2. Watch that frost. Frost buildup makes your fridge work harder. So if the frost in your freezer exceeds half a centimeter, it’s time to defrost.
3. Follow the two thirds rule. Whenever you open your fridge cool air escapes and warm air comes in, and your fridge has to work hard to replace lost cold air. But when you keep your fridge two thirds, full only a third of that air can leak out, so the more full your fridge is the less air that can escape.
4. Use water bottles as a buffer. If your fridge is a bit empty fill up a few bottles with cold water and pop them in your fridge. You’ll love lovely cold water to drink and the bottles will take up some buffer room and make it more efficient.
5. Cover liquids. Uncovered liquids in your fridge will add moisture to the air, which makes your compressor work harder. It will also cause more frost to build up which in turn makes your compressor work even harder. That’s not a cycle you want to start.
6. Clean your coils twice a year.
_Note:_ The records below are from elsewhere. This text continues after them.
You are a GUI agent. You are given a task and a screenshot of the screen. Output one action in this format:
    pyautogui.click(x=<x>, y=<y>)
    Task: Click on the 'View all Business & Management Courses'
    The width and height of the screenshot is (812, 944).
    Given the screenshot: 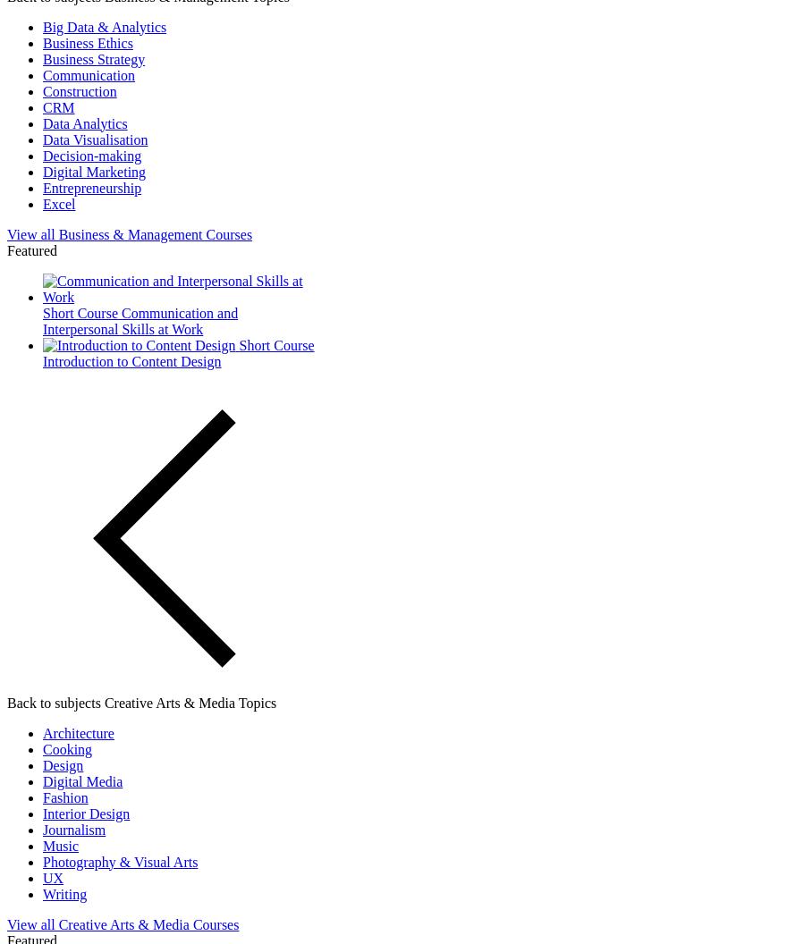 What is the action you would take?
    pyautogui.click(x=5, y=233)
    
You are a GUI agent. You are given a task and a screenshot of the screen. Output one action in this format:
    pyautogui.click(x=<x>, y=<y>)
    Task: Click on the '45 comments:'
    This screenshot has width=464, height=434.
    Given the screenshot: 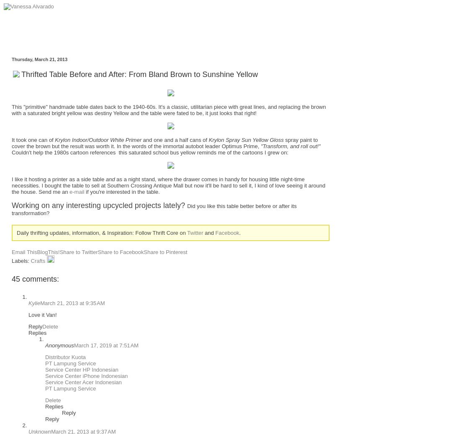 What is the action you would take?
    pyautogui.click(x=35, y=279)
    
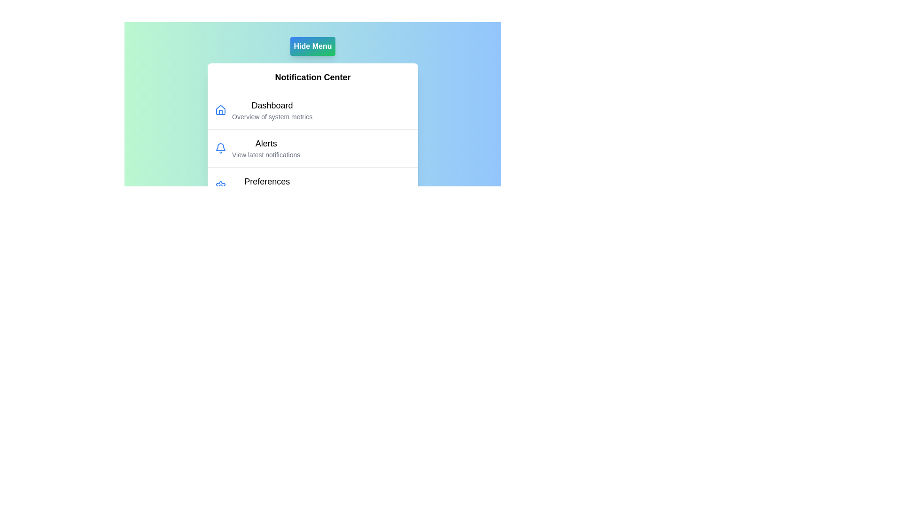  Describe the element at coordinates (265, 148) in the screenshot. I see `the menu item labeled Alerts to highlight it` at that location.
Condenser coils keeps the air in your fridge cold, and they’re usually found on the back or bottom of the fridge. Over time dust and other gunk builds up around the coils restricting airflow which makes the fridge work harder to stay cool. By cleaning your coils twice a year you reduce your fridge’s electricity use by 15%.
It’s relatively easy to clean the coils. Just pull out the fridge and using a wire brush (or something similar) and scrape the coils to knock the dust loose. Then take a vacuum to suck up the rest of the dust. Simple as that!
7. Don’t mindlessly stare into your fridge. Opening and closing your fridge door is the biggest way it uses energy. You can save nearly half of your fridges total energy usage just by being very quick when opening and closing the door. So get out of the habit of staring into your fridge, be smart and close it quickly.
8. Get a new seal. If your fridge is a few years old the seal might be wearing out meaning it has to work harder than necessary. But, there’s an easy way to test this. Simply close a piece of paper in your fridge door, and if it is quite easy to pull it out it’s time for a new seal.
9. How many stars do you have? When you’re getting a new fridge pay attention to the energy rating and choose a fridge above 2.5 stars. It might not seem like much but every extra star will reduce your running costs by around 20% which makes a huge difference in the long-run.
10. Let your food chill first. When putting leftovers back in the fridge let them cool down first. Putting hot food into your cold fridge makes It may seem obvious but no one does it.
11. Don’t set your fridge too cold. The colder you set your fridge the more energy and money it uses to stay so cold. We recommend setting the fridge to 3-5oC and the freezer to -15 to -18oC.
12. Location, location, location. Make sure your fridge is located in an area away from direct sunlight and away from cookers, heaters and dishwashers.